**PROBLEM REQUIREMENTS:** From the entries, return every line where the string "agent" shows up.

Records from a data collection
Start of Block

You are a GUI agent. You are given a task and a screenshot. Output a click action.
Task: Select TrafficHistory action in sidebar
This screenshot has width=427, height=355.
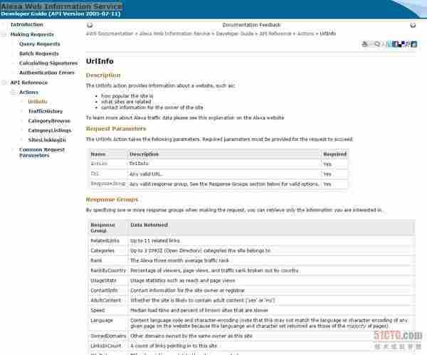tap(45, 112)
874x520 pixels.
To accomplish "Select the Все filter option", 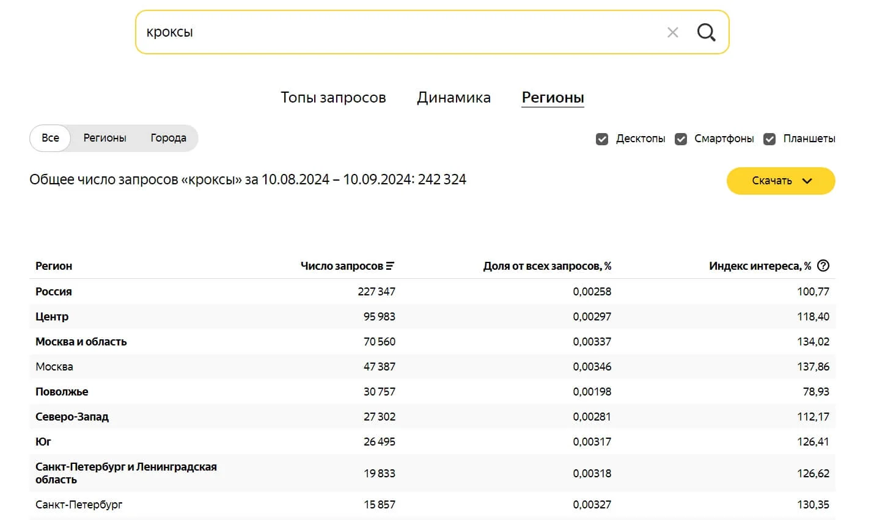I will click(50, 138).
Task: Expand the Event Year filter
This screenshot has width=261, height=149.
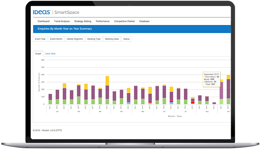Action: 40,39
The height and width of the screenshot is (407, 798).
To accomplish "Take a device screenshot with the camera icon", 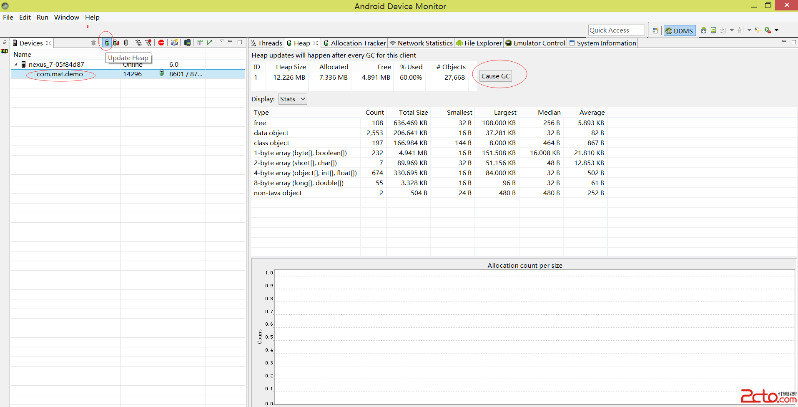I will point(174,43).
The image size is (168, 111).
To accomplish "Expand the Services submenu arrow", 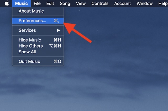I will coord(58,30).
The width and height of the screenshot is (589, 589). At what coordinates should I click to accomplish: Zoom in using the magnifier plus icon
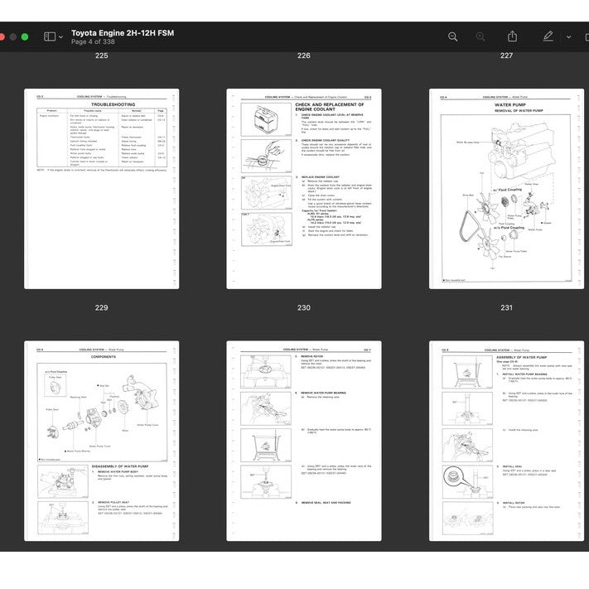point(480,36)

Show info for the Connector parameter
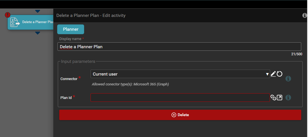pyautogui.click(x=288, y=79)
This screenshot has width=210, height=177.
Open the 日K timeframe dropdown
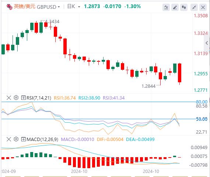point(74,7)
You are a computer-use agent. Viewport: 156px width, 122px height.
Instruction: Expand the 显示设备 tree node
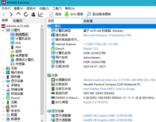click(3, 81)
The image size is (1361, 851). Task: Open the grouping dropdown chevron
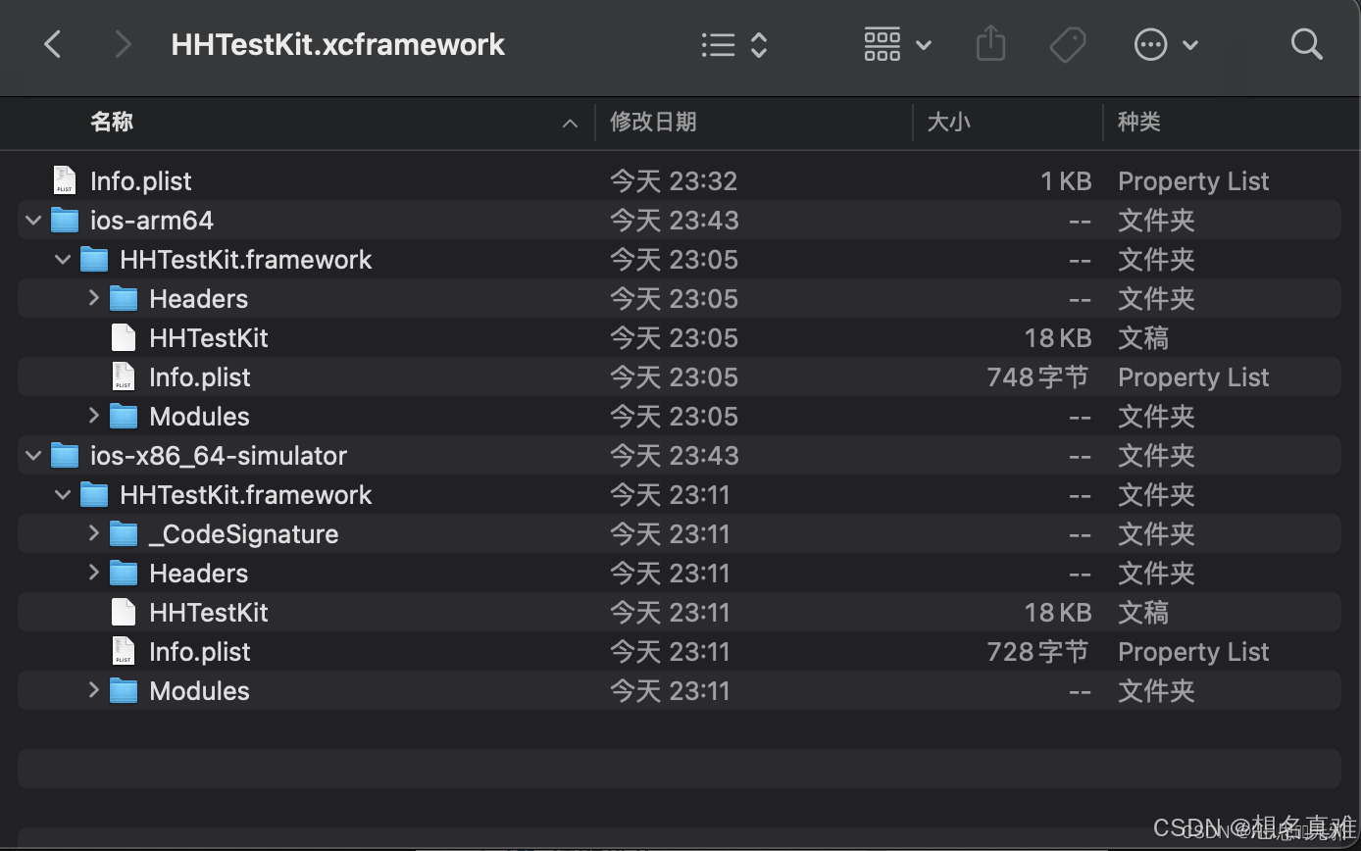[x=922, y=44]
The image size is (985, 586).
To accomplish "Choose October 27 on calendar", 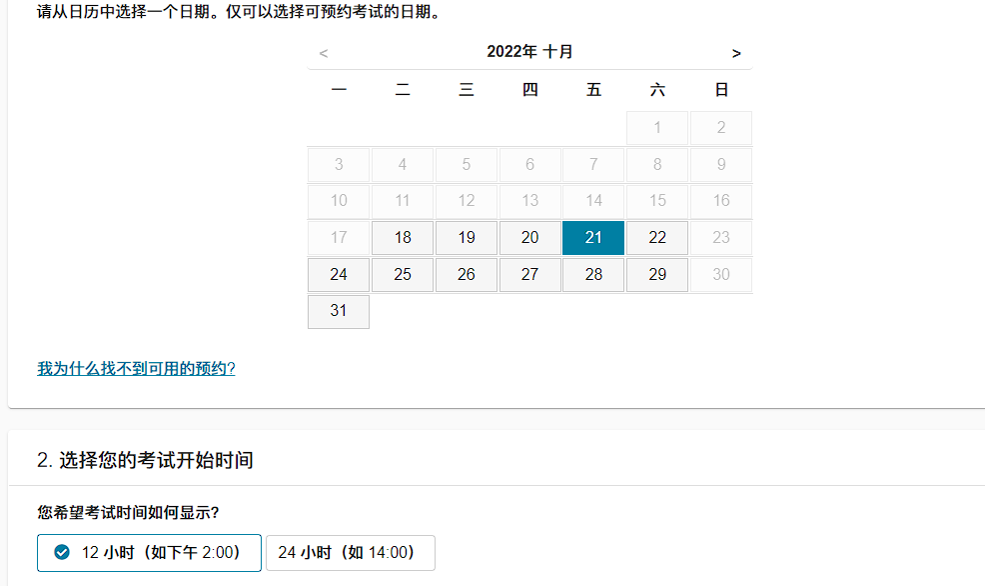I will [530, 275].
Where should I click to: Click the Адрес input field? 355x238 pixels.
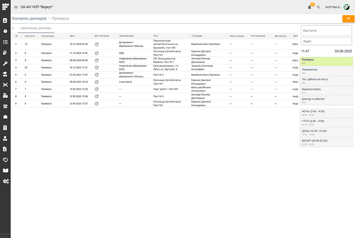click(327, 41)
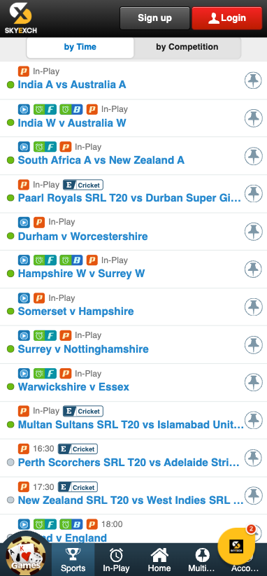This screenshot has width=267, height=576.
Task: Select the by Time tab
Action: [80, 47]
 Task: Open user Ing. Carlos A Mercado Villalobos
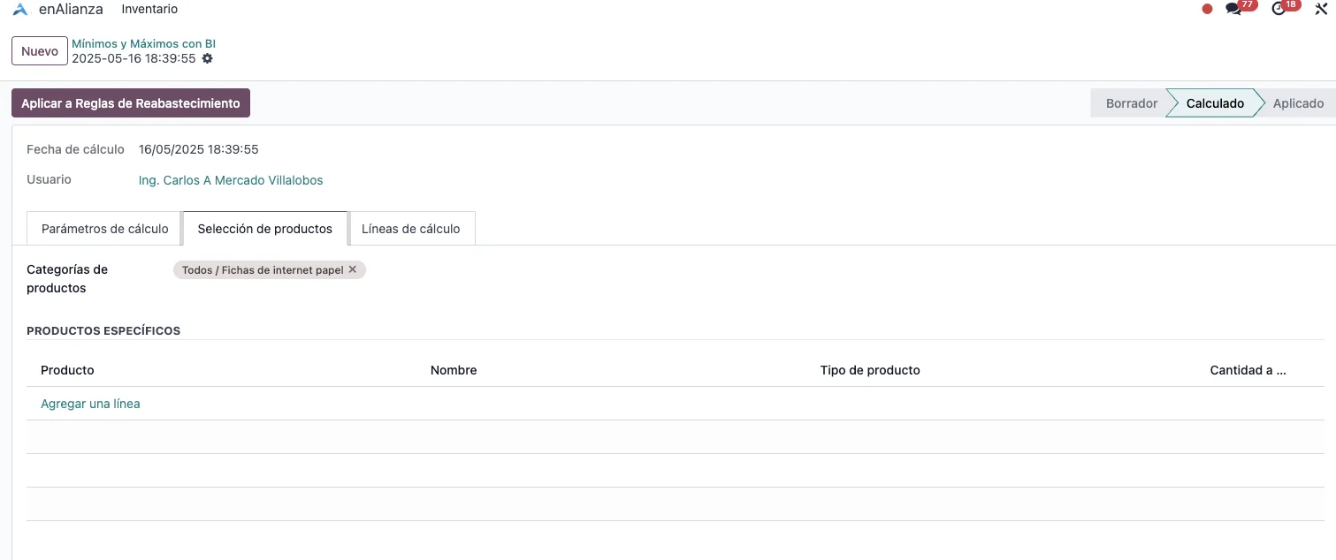(x=231, y=180)
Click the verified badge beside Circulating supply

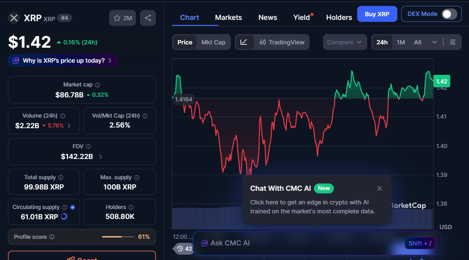[x=73, y=207]
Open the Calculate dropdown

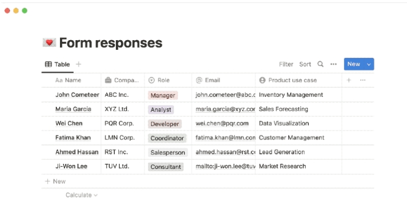(x=81, y=195)
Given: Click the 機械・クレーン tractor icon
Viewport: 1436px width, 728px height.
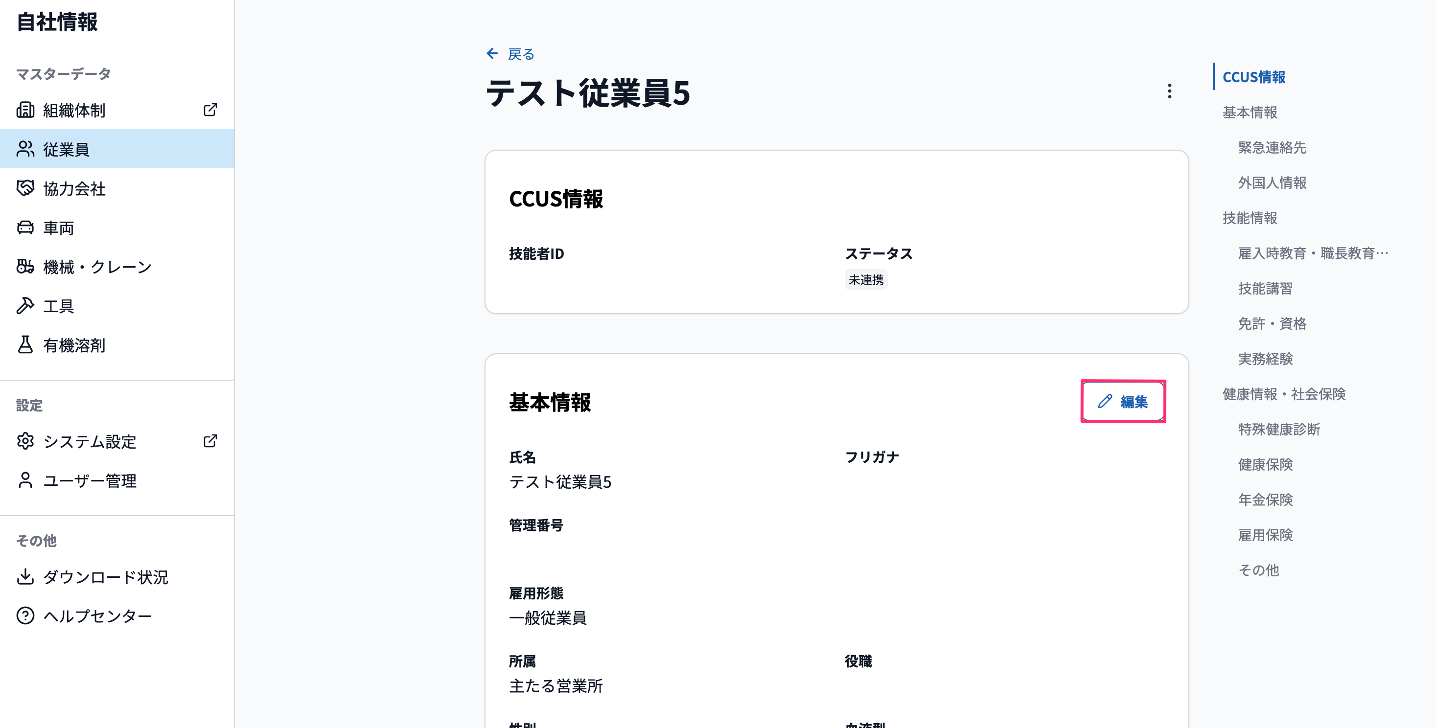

End of Block

**ANSWER TO THE EXERCISE:**
You are a GUI agent. You are given a task and a screenshot. Output a click action.
You are a computer-use agent. Viewport: 156px width, 122px height.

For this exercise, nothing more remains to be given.